* What to produce *
Pick out each line of the material below that contains the word "screenshot" and copy those lines.

* Given records *

■ ■ ■ ■ ■ ■ ■

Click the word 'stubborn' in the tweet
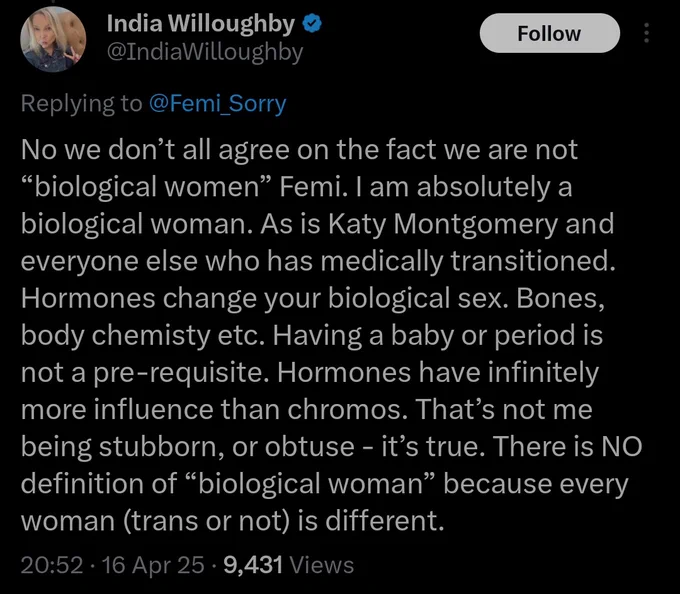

■ ■ ■ ■ ■ ■ ■

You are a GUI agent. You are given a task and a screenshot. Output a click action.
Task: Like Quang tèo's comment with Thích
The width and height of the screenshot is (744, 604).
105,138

■ ■ ■ ■ ■ ■ ■

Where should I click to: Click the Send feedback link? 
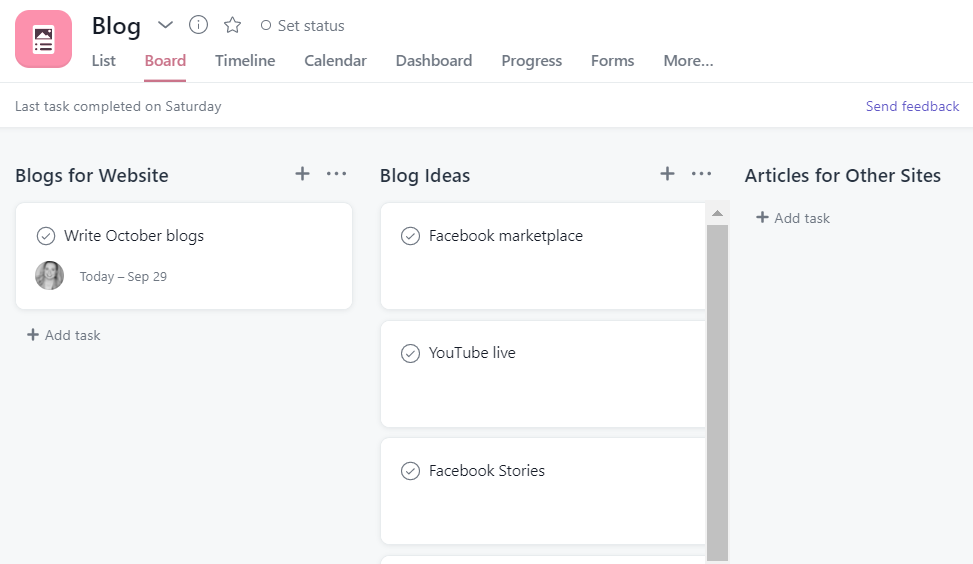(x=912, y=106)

■ ■ ■ ■ ■ ■ ■

* The output *
You are a GUI agent. You are given a task and a screenshot. Output a click action.
The width and height of the screenshot is (744, 604).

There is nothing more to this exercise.